Con el paso del tiempo y las sucesivas repeticiones del golpetear de los martillos en las cuerdas, los martinetas van sufriendo poco a poco una deformación en la superficie, se le van haciendo surcos que retienen y apañan los primeros armónicos, por ende el piano va perdiendo lentamente brillo y profundidad, y se va descompensando el equilibrio sonoro del conjunto de los martillos, el color, el timbre, a esto se le llama el “voicing”, que es la entonación pareja del juego completo de martillos.
Pero encontrar la entonación precisa y que sea del gusto del ejecutante, es quizás una de las tareas mas difíciles y delicadas del trabajo con el piano, pasa por sutilezas en el color del sonido y por la calidad de los martillos, tanto, como por el gusto del ejecutante y la sensibilidad del Técnico.

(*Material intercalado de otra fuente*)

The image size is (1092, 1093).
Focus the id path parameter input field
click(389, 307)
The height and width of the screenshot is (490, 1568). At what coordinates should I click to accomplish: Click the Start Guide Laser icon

Cuando los surcos impiden notoriamente la prolongación del sonido, es necesario, rectificar las cabezas, siempre que el estado de los martillos lo permita, para recuperar su forma original y aplicar un nuevo “voicing”, una nueva entonación, que obviamente, será distinta a la anterior.
Muchos pianistas se resisten a esta intervención, un poco por desconocimiento y un tanto por desconfianza, pero es la única manera de recuperar la sonoridad perdida, sin recurrir a un cambio completo del juego de martinetes.